*ASSIGNMENT*. Nothing but a number should be given: the count of lines in the data that include the string "target".
((
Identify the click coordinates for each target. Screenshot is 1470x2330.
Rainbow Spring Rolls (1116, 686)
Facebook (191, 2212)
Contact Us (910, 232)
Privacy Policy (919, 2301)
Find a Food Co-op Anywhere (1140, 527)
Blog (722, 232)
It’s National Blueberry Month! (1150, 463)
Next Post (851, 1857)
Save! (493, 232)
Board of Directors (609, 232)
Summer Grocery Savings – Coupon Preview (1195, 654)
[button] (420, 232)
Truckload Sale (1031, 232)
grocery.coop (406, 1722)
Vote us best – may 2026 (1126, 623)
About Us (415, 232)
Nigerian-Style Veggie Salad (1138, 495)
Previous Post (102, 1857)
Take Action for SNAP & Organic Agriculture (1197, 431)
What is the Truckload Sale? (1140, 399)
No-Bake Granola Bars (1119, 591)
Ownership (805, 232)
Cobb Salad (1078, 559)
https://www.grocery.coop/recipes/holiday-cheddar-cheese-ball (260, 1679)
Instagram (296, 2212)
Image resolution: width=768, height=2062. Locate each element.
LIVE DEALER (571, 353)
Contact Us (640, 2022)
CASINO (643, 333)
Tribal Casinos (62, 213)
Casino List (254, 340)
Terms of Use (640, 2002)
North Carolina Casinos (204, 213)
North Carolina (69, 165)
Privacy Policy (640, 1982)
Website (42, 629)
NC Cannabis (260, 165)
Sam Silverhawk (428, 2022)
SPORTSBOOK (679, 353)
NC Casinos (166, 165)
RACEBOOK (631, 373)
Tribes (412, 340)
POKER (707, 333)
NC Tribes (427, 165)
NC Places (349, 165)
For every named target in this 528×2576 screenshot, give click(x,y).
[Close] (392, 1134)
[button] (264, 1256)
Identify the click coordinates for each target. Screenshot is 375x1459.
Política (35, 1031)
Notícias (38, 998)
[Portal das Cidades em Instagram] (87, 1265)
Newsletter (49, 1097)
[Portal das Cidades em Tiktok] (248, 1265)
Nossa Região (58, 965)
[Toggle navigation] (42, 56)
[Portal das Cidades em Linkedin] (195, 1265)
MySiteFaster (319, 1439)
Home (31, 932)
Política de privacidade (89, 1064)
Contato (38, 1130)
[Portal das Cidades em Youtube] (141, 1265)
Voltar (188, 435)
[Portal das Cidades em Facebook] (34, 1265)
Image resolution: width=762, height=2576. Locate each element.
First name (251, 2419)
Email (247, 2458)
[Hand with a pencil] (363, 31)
))
*SOLUTION FOR THIS EXERCISE*. 3